_ACTION ITEM_
Filter the entries for lines with the word "text".

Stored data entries
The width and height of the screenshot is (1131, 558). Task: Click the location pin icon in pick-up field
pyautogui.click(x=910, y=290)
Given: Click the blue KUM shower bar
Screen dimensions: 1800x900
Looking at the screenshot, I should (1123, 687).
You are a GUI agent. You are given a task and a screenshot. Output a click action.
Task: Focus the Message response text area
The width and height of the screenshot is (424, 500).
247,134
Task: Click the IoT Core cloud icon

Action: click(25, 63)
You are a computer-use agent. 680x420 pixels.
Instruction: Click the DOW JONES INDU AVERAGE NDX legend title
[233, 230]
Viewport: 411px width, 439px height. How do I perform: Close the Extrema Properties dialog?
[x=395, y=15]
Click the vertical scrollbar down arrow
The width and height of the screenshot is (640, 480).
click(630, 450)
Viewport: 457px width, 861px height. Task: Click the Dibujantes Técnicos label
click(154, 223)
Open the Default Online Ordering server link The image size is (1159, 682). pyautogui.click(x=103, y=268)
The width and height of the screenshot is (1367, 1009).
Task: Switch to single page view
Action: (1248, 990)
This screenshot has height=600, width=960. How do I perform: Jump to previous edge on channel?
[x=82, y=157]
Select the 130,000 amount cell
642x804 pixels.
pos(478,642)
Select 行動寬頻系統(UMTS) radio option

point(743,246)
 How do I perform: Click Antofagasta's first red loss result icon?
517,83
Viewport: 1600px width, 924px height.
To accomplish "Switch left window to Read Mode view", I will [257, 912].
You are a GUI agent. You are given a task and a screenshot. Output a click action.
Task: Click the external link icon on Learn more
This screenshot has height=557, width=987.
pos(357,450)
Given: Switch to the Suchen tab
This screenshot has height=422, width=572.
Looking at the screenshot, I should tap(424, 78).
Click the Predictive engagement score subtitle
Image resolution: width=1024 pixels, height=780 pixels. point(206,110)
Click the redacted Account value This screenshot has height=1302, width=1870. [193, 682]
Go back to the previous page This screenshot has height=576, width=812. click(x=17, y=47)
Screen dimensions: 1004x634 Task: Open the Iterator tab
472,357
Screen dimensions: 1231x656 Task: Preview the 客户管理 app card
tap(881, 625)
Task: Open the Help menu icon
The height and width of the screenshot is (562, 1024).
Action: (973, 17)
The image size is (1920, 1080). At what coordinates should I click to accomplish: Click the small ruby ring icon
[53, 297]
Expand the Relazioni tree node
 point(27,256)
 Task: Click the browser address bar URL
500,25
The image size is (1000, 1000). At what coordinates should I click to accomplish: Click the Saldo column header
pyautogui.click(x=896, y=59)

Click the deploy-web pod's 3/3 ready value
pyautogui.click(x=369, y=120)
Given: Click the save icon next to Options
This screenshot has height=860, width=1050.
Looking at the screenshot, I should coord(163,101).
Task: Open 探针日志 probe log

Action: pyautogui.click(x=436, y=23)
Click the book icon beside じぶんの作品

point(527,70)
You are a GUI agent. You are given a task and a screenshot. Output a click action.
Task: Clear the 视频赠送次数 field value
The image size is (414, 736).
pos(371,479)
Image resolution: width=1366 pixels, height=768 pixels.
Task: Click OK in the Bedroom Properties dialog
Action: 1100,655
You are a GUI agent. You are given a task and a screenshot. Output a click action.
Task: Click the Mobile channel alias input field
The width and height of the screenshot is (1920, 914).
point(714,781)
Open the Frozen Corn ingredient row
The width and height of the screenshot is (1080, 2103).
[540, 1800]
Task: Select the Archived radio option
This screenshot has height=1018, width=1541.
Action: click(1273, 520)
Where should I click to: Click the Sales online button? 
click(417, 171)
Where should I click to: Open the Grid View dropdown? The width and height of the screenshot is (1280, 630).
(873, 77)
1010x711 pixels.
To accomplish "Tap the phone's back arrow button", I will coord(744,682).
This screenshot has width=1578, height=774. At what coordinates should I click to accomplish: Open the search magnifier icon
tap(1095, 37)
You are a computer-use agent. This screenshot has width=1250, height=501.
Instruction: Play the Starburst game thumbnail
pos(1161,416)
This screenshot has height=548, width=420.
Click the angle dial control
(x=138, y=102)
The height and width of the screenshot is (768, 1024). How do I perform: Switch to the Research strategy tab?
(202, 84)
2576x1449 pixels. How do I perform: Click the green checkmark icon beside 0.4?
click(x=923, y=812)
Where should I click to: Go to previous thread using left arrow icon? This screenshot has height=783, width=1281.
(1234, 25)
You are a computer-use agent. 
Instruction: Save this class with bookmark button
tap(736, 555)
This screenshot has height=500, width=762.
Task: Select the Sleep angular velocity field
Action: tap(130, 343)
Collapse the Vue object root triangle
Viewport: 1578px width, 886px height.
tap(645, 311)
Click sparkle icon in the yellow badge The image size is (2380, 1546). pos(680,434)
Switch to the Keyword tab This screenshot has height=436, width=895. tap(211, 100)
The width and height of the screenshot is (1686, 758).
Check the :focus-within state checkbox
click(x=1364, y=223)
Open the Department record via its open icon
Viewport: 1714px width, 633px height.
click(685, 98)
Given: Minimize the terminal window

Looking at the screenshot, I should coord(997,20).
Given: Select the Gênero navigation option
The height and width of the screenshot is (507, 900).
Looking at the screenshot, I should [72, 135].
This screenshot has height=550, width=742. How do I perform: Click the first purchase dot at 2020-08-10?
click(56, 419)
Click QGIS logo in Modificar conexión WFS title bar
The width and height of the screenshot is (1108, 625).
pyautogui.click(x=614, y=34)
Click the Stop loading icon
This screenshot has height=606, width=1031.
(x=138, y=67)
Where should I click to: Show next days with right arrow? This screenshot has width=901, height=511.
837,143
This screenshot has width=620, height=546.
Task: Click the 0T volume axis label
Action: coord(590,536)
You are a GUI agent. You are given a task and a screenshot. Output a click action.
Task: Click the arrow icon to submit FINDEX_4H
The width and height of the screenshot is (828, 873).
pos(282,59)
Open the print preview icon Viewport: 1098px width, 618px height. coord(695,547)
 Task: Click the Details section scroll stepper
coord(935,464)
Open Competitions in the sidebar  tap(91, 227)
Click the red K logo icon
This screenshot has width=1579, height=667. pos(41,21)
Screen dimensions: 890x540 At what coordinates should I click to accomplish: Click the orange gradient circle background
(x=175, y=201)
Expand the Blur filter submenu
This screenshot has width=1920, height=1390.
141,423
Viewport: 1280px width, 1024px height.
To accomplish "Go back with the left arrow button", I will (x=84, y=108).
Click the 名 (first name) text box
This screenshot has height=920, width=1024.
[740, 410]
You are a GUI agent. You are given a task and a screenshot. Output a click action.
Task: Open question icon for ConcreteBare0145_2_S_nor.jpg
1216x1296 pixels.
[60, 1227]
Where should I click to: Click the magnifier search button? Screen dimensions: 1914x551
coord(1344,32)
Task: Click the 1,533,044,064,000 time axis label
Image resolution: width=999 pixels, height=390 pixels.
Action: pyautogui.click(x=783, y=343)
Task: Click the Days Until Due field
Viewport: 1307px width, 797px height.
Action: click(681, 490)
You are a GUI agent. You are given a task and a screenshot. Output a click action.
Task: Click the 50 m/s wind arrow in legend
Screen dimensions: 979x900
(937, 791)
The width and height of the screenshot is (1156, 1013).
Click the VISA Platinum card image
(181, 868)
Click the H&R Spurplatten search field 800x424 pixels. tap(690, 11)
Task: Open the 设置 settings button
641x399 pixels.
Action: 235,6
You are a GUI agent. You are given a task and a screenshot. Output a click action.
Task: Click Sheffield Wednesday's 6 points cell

_ANSWER TO THE PROBLEM_
Task: Focus the Message response text area
Click the 名 (first name) text box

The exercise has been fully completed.